Gli strumenti offerti dal digitale ci sono di aiuto ma, anche in questo caso, andrebbero utilizzati con ancora maggiore precisione e parsimonia ovvero senza un sovrautilizzo solo perché si è in emergenza. Meglio poche comunicazioni, precise e chiare che, ad esempio, un numero superiore a prima di newsletter ‘generiche’, poco efficaci.
Anche lo storytelling – che in questa fase dovrebbe essere più istituzionale, legato a valori e mission – dovrebbe far esprimere gli stakeholder: raccontare l’impegno, l’entusiasmo, la tenacia. Una comunicazione che quindi rafforzi il posizionamento dell’ente. Il tutto mantenendo coerenza con quanto svolto prima del Covid – 19 e assicurando continuità dopo la fase di crisi. Suggerisco poi un tono di voce rivolto alla positività, autorevole, pacato, che mostri quanto l’organizzazione sia in grado di superare ostacoli pur affrontando le attuali difficoltà.
In sintesi, se prima lo storytelling, ad esempio, era centrato sul cambiamento nella vita dei beneficiari, oggi bisogna prendere atto che la vita è già cambiata per tutti. Mai come prima d’ora siamo stati immersi tutti nella stessa condizione e quindi ne usciremo insieme.
Vorrei parlare con te anche dell’Associazione di cui siamo parte, EUconsult Italia. Mi piacerebbe sapere perché hai scelto di associarti e quali vantaggi ritieni possa darti l’organizzazione. E quale potrebbe essere il ruolo di EUconsult Italia proprio in questa difficile fase di emergenza e soprattutto nel post-emergenza? Quale supporto per i soci o quali servizi dovrebbe attivare, secondo te, per aiutare a metter ordine e comunicare tutto il nuovo che verrà?
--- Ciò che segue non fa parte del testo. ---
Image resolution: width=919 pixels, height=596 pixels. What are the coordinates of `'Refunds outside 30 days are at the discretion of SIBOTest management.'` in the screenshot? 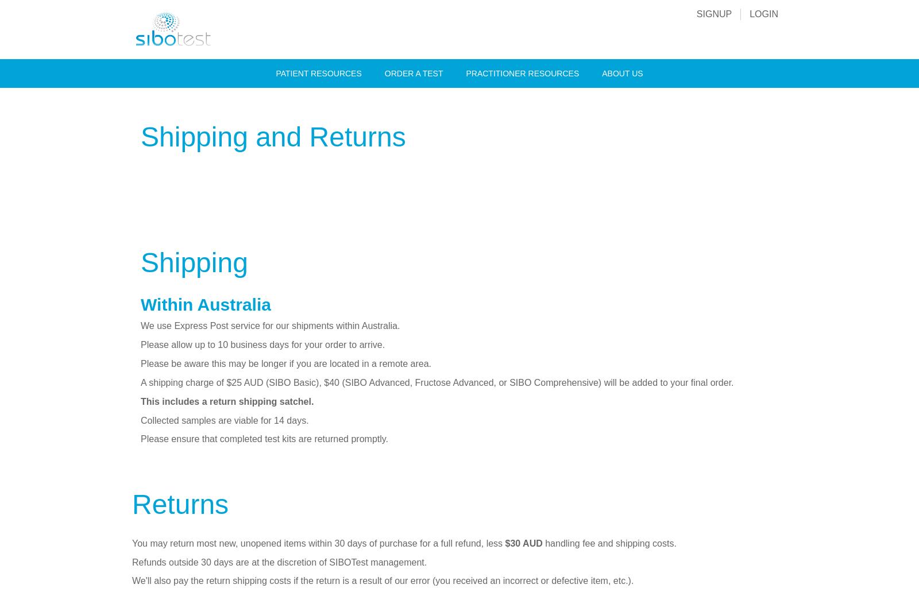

EUconsult Italia ha sempre favorito non soltanto la crescita professionale di consulenti di alto livello, attraverso workshop e Forum ma anche momenti di confronto, formazione e networking che oggi più che mai sono necessari. Sono membro del direttivo sia di EUconsult Italia che EUConsult Europe e per quanto gli scenari e i contesti paese possano essere diversi, il dato comune è la volontà di lavorare sempre meglio per aiutare le organizzazioni a essere più forti e in generale il Terzo settore a incidere qualitativamente nelle società e nelle vite di tutti. Tutto questo già di per sé è un grande valore aggiunto che mi ha convinto ad associarmi a entrambe le realtà, nazionale e internazionale anche perché la mia società di consulenza fa parte di un gruppo con sede a Londra.
In questa fase in entrambe le organizzazioni si sta ripensando e riprogrammando il calendario di attività, non solo per garantire i servizi in essere ma per offrirne altri e nuovi: la pandemia ci ha messo tutti di fronte allo stesso nemico ma, come accennavo prima, anche di fronte a nuove opportunità. Molto di quanto programmato si sposterà online, in attesa di poter tornare a riunirci di persona a Forum o congressi internazionali. Essere vicini a tutti i consulenti, in Italia e in Europa, è il nostro primo obiettivo. Essere ancora più uniti come consulenti è l’arma vincente, saremo più forti noi a vantaggio dei nostri clienti e delle comunità.